PP plots work with any continuous distribution that has a CDF available in SciPy.

# Generate exponential data
data_exp = stats.expon.rvs(scale=3, size=300, random_state=42)

# PP plot against exponential fit
loc_fit, scale_fit = stats.expon.fit(data_exp)
sorted_exp = np.sort(data_exp)
n = len(sorted_exp)
emp_cdf = (np.arange(1, n + 1) - 0.5) / n
theo_cdf = stats.expon.cdf(sorted_exp, loc=loc_fit, scale=scale_fit)

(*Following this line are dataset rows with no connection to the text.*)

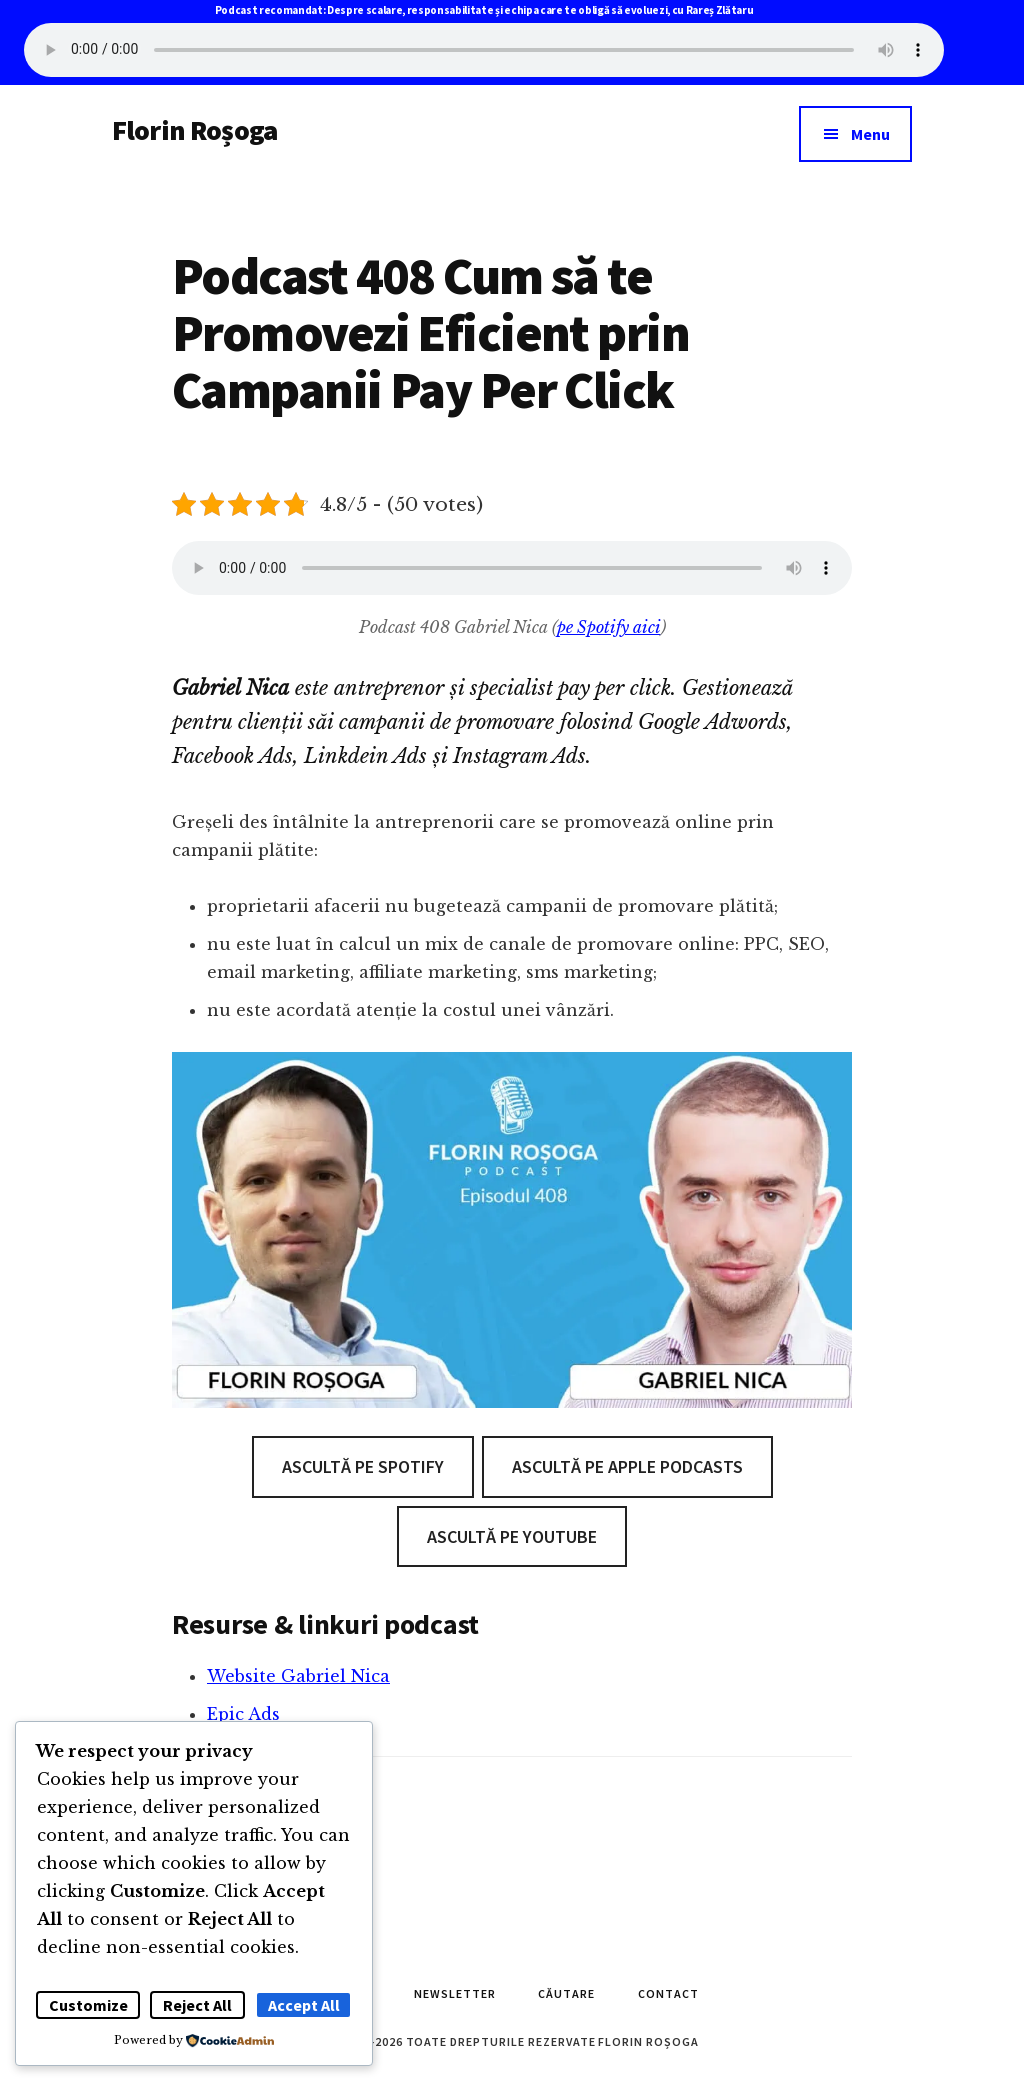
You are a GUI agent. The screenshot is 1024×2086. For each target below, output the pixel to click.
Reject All (197, 2005)
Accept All (304, 2005)
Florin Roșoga (194, 130)
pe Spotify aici (609, 627)
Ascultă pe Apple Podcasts (627, 1466)
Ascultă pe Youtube (512, 1536)
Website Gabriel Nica (298, 1676)
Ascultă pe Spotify (363, 1466)
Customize (88, 2005)
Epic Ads (243, 1714)
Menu (870, 134)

plt.figure(figsize=(6, 6))
plt.scatter(emp_cdf, theo_cdf, s=10, alpha=0.6)
plt.plot([0, 1], [0, 1], 'r--', label='Identity line')
plt.xlabel('Empirical CDF')
plt.ylabel('Exponential CDF')
plt.title('PP Plot (Exponential Fit)')
plt.legend()
plt.axis('equal')
plt.xlim(0, 1)
plt.ylim(0, 1)
plt.show()

Summary¶

PP plots compare empirical and theoretical cumulative probabilities, providing a diagnostic that is most sensitive to deviations near the center of the distribution. Their bounded \([0, 1] \times [0, 1]\) domain makes them scale-invariant and visually consistent across different datasets. While QQ plots are generally preferred for detecting tail behavior, PP plots complement them by highlighting location shifts and central shape mismatches. Using both together gives a complete picture of distributional fit.